Under this leaner model, the day-to-day running is essentially conducted from volunteers’ home offices. OGV has also been supported by the University of Melbourne’s Burnley campus, which has provided the committee with office facilities, access to its conference room for meetings and storage space for signage and equipment.
Gone too is the printed open gardens guidebook, which required 18 months lead-time and was very inflexible. Today, OGV’s activities are listed on its website, which has this year averaged 100 unique visitors per day*. Openings and events are communicated via direct email to its mailing list and OGV is working hard to expand that list by having a presence at key garden events such as MIFGS and various Victorian plant fairs.
The old scheme opened 130 gardens in its final year in Victoria, averaging 300 visitors per garden, however OGV is deliberately taking a more conservative approach.
“We don’t want to overload our volunteers and we firmly believe that less is more,” Liz says.
“It doesn’t seem right to open so many gardens each weekend that they end up competing with each other. So far we’ve managed to average 700 visitors per garden, and we’d like to maintain that.”
Relying on volunteers creates its own challenges for OGV, especially when many also have full time jobs to go to.

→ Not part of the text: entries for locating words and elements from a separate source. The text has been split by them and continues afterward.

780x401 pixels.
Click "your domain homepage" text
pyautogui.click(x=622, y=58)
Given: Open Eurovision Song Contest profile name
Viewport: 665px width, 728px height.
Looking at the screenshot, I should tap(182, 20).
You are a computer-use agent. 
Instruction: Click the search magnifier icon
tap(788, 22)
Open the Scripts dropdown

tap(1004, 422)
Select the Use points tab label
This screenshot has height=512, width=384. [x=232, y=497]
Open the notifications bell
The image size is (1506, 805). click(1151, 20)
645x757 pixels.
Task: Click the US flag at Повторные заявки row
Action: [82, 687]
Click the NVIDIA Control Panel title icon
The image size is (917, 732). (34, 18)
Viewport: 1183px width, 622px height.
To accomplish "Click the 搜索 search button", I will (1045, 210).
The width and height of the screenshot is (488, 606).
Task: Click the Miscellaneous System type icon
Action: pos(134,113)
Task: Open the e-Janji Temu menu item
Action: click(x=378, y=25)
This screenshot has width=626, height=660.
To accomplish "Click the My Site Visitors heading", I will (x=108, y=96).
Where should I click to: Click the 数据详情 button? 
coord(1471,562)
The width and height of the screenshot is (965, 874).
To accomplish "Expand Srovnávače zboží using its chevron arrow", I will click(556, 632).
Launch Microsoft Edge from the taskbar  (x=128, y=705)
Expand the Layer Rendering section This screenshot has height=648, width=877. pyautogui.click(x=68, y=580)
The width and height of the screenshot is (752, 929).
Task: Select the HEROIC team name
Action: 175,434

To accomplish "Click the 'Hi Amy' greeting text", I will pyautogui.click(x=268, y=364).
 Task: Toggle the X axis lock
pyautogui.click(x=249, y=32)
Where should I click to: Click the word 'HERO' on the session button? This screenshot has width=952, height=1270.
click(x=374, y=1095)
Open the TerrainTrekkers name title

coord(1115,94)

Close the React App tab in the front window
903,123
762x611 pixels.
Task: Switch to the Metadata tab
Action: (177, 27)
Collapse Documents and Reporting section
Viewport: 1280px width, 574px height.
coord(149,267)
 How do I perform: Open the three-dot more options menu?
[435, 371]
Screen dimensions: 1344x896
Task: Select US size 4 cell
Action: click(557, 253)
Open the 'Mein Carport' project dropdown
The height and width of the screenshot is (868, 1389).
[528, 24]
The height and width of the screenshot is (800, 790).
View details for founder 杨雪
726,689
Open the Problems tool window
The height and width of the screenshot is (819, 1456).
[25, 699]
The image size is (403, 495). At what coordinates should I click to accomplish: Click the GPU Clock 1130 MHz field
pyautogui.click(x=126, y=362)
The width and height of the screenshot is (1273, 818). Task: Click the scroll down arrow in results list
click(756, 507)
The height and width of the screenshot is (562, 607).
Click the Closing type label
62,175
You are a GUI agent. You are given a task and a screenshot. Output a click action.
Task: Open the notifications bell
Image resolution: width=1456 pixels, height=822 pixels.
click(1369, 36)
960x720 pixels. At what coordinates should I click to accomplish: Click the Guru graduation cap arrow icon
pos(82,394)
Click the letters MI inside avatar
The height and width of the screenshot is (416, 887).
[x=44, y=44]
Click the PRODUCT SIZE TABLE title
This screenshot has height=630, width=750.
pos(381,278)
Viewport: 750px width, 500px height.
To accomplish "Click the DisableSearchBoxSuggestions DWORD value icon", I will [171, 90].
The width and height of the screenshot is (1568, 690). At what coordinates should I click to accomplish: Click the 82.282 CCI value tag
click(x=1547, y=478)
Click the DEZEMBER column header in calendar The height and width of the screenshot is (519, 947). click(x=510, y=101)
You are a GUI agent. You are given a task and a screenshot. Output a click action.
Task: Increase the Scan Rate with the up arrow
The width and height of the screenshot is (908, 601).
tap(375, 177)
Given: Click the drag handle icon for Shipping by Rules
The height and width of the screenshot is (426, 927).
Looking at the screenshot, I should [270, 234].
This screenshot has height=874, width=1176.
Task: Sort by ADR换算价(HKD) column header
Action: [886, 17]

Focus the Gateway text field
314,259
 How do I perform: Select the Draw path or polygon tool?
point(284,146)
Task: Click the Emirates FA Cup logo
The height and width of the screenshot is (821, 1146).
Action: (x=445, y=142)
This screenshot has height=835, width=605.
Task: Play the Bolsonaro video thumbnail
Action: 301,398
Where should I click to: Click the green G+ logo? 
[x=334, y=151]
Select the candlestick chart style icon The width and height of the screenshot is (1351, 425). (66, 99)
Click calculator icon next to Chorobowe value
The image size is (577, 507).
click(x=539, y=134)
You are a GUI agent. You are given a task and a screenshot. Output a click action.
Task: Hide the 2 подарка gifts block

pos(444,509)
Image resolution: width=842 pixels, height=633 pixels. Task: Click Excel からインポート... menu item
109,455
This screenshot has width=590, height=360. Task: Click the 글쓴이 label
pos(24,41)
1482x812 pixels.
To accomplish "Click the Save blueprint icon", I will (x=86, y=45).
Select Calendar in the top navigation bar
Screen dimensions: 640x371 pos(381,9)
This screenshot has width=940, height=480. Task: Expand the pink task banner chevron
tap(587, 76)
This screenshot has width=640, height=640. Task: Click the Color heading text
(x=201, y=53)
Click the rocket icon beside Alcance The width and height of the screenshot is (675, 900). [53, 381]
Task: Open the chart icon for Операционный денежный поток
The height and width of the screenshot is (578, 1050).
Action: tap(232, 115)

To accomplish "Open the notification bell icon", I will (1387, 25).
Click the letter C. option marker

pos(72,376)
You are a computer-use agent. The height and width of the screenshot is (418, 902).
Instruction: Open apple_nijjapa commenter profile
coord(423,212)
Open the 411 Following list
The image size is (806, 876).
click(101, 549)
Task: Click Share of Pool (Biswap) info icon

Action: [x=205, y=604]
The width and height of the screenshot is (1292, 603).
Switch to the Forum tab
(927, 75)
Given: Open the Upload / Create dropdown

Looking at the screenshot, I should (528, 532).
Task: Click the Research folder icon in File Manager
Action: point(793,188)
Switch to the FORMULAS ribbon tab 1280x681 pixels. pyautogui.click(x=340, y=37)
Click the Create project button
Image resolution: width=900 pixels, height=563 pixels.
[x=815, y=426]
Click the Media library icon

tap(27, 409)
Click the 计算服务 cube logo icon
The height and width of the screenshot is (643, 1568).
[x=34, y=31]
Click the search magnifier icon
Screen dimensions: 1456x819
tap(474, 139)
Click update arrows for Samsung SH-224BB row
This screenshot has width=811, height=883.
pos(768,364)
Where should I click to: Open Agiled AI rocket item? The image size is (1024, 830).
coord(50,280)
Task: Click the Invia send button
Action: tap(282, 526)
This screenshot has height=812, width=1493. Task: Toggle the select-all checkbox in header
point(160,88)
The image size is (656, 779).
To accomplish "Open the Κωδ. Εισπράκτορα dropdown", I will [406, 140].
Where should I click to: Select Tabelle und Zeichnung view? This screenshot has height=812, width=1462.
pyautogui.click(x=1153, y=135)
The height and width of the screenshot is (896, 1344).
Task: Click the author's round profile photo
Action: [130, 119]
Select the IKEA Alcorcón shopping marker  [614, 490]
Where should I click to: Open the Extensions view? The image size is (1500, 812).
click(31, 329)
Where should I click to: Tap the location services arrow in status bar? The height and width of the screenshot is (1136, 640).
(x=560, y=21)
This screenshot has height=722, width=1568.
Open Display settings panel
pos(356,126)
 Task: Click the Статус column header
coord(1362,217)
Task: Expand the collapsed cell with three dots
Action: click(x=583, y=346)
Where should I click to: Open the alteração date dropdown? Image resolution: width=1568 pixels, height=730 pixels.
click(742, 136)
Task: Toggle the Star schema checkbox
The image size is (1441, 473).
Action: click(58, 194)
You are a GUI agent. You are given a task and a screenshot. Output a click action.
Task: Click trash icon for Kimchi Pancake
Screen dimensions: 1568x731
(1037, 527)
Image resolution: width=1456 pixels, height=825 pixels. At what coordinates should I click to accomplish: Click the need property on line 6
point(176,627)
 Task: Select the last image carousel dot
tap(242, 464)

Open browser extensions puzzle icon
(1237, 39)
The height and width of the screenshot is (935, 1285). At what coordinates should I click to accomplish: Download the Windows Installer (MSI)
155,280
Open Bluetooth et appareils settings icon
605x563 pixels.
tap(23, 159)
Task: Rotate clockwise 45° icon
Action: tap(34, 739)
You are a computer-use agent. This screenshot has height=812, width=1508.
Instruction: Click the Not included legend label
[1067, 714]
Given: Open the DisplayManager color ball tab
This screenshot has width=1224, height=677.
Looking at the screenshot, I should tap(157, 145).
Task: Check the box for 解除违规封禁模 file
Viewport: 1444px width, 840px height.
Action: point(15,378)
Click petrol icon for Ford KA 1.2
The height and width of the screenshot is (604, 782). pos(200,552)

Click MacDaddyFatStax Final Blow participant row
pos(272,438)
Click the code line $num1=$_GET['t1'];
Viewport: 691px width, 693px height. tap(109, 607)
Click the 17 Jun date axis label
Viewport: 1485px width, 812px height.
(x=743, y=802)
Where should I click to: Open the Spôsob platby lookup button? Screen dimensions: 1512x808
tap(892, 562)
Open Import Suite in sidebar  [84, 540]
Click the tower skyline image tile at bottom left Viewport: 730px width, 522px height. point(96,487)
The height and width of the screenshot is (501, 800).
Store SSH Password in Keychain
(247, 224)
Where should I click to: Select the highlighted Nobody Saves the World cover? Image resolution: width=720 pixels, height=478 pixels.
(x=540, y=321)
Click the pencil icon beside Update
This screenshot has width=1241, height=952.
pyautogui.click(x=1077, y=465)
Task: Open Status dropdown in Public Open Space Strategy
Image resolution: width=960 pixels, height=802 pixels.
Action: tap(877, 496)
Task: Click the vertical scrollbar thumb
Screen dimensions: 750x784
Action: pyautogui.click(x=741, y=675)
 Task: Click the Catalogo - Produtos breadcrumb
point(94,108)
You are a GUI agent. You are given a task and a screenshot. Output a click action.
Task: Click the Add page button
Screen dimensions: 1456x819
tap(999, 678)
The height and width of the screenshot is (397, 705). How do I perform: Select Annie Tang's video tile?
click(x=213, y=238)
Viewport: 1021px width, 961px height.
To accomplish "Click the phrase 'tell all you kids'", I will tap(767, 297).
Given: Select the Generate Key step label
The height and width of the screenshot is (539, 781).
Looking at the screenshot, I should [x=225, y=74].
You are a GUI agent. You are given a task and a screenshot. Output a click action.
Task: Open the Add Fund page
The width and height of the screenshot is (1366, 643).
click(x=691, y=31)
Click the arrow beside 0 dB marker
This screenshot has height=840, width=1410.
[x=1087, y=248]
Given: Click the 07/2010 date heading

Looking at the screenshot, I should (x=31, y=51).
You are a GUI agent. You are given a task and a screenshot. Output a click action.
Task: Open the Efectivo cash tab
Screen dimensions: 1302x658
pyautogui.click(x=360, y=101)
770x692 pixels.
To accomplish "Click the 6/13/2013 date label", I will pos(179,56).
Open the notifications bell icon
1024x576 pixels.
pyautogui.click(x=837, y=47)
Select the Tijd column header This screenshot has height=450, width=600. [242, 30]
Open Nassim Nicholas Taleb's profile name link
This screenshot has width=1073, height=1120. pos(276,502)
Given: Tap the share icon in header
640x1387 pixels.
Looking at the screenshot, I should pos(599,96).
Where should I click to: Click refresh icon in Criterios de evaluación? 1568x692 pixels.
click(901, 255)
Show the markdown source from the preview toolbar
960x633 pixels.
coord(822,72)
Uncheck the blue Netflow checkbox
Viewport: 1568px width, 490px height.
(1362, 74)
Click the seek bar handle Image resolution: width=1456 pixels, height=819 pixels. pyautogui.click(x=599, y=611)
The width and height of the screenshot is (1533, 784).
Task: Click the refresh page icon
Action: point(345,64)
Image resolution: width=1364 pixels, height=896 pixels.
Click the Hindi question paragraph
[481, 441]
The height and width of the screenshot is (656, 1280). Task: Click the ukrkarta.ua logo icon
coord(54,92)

I personally decided that it was time to stop barracking from the sidelines and to ‘pitch in’ with OGV. Earlier this year I joined the OGV Friends group and have now found myself really enjoying the experience of helping out on a sub-committee. I had skills to offer from my past life in writing and communications and felt it was time to help build a scheme that has given me so much in the past.
“Without volunteers, we can’t operate,” Liz says.
“So, we’re working really hard to build up our OGV Friends group and get more volunteers with different skills on our various sub-committees. A succession plan is really important and our hope is that gradually some members of our sub-committees will choose to come through to the main committee in years to come.”
“To get those volunteers in the first place, we have to demonstrate that OGV is a worthy organisation that is good for the garden opening public, and hopefully, people will in turn, want to join us.”
OGV has embraced social media as an important tool to spread the word about its activities. Already it has almost 1,000 Facebook followers and more than 3,000 following on Instagram. Whether those followers will translate to younger visitors remains to be seen, however, a basic survey sampling more than 250 garden visitors at the last opening showed half were under the age of 50, and 20 per cent had heard about the event from social media.
“I hope that we can work more with young garden designers too,” Liz adds.
“I’d like us to showcase the future of garden design in this state and make sure we appeal to a broader range of visitors.”
Giving back to the community and contributing to horticultural education through its share of gate fees, is another important role for OGV. Discussions are currently underway with the University of Melbourne to establish an annual prize for a horticulture student. Gate fees are now split 50/50 between the garden owner and OGV, also allowing owners to donate more to charities if they choose.
OGV is looking for more opportunities where it can partner directly with communities, particularly in regional areas, to help them open gardens for fundraising purposes.
“In November we’ll be opening six gardens in the Traralgon area to raise funds for the Latrobe Valley Life Skills Program for Young People,” Liz says.
“It’s really lovely to be helping make a difference through gardens.”